--- Entries shown Enclosed Below ---

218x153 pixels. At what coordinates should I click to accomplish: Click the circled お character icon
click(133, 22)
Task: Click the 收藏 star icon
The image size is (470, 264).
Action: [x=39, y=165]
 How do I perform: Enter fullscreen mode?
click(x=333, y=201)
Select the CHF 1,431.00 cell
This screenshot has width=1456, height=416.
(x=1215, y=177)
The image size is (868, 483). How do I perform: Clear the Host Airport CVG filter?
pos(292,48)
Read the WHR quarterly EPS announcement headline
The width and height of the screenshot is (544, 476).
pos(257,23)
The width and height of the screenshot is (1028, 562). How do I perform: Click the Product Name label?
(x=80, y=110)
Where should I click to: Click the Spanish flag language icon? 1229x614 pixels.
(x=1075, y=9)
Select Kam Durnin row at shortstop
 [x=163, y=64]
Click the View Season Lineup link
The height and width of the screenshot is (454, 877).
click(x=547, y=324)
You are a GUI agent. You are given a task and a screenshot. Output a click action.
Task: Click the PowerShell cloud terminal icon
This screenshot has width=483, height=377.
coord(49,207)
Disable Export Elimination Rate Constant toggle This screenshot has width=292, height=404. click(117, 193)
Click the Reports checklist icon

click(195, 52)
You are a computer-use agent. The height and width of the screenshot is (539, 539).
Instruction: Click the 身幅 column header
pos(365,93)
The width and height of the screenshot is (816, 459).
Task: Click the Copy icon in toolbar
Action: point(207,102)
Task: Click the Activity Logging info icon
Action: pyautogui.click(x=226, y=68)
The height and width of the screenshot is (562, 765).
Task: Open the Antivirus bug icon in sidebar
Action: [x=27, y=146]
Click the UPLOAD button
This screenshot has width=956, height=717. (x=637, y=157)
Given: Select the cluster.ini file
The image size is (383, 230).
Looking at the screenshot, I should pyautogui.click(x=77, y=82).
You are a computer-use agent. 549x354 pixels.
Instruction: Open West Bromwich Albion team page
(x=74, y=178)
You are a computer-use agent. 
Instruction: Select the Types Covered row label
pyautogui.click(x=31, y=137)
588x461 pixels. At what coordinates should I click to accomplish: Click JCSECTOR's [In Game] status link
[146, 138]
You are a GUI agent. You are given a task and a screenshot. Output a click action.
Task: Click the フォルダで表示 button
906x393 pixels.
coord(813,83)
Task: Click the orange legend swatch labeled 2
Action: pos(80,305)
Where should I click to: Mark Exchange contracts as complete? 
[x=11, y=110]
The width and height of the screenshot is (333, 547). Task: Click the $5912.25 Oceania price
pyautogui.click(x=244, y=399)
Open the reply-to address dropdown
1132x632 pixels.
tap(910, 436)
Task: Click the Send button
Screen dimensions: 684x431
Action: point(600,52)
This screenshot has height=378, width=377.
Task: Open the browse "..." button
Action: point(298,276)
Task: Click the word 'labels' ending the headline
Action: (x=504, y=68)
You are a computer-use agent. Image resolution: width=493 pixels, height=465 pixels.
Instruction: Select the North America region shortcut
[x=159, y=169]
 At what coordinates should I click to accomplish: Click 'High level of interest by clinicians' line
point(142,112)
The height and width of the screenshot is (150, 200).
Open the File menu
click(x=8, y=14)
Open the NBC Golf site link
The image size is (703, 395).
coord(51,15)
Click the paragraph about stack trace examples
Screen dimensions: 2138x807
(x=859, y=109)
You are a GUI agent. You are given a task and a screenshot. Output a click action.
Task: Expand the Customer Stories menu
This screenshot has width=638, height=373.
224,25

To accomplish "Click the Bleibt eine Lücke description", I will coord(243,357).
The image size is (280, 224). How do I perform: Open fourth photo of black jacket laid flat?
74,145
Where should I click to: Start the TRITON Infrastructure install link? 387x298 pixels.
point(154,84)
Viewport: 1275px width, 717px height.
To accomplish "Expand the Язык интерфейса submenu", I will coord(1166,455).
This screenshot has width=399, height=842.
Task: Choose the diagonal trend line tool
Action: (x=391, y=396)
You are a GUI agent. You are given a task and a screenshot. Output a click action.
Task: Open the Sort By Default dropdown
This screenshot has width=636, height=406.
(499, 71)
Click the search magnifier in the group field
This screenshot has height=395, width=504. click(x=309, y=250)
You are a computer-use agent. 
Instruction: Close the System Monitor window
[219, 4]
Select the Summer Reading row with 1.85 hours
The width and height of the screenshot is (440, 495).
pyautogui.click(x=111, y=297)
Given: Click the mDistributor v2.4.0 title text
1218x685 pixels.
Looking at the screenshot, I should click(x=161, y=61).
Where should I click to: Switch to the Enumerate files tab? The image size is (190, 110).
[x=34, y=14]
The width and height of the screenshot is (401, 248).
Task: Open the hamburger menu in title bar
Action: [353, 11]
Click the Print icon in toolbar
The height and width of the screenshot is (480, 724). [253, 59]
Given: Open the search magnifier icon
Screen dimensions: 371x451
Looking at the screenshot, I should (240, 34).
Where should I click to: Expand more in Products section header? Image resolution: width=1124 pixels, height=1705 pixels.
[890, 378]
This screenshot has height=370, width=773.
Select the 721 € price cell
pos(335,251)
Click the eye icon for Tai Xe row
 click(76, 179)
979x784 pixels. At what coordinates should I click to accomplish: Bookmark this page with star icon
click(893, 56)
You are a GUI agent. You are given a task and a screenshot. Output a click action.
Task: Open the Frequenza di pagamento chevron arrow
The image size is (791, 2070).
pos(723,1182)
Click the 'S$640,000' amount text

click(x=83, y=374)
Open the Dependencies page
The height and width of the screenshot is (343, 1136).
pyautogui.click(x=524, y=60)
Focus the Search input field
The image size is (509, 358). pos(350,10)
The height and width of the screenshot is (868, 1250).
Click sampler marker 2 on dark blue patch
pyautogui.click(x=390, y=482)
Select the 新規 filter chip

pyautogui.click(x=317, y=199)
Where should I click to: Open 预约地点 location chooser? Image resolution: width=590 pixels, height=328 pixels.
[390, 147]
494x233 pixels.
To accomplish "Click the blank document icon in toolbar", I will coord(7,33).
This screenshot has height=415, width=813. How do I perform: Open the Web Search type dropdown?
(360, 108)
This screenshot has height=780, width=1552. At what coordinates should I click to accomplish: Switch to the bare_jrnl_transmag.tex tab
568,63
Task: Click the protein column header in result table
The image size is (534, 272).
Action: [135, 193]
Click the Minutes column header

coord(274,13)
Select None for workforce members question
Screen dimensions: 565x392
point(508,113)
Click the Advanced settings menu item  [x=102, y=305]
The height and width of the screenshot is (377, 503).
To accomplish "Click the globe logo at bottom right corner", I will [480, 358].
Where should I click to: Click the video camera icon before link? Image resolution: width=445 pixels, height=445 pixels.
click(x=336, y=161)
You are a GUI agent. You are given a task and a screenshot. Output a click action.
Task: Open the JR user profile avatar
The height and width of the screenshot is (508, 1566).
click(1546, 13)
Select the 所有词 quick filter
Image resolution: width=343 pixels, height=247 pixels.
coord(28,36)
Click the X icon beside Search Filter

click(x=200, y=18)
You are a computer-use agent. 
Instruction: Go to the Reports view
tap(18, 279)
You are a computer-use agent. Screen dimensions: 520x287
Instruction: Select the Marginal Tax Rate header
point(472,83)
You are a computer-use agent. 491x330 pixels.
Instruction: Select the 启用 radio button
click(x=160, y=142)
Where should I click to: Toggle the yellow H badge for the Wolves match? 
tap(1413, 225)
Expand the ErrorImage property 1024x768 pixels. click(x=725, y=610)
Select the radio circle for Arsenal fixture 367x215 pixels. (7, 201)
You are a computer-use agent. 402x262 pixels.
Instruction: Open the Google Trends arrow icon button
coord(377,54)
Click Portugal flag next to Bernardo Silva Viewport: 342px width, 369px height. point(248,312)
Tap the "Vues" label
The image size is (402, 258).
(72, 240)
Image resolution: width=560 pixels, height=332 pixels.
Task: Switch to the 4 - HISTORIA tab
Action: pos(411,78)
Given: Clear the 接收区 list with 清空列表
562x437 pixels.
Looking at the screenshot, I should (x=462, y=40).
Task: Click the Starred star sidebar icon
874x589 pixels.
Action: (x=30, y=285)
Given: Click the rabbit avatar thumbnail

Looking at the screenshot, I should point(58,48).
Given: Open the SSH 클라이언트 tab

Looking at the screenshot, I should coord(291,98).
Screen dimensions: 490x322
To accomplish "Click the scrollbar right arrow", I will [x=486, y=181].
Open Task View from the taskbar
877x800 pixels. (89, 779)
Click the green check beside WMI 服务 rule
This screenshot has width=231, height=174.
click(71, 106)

--- End of Enclosed Entries shown ---

Activity
Wherever the string "computer" appears in the entries, copy that line.

Result
You are a computer-use agent. The height and width of the screenshot is (539, 539).
You are a computer-use agent. 549x354 pixels.
You are a computer-use agent. 
You are a computer-use agent. Image resolution: width=493 pixels, height=465 pixels.
You are a computer-use agent. 
You are a computer-use agent. 
You are a computer-use agent. Screen dimensions: 520x287
You are a computer-use agent. 491x330 pixels.
You are a computer-use agent. 402x262 pixels.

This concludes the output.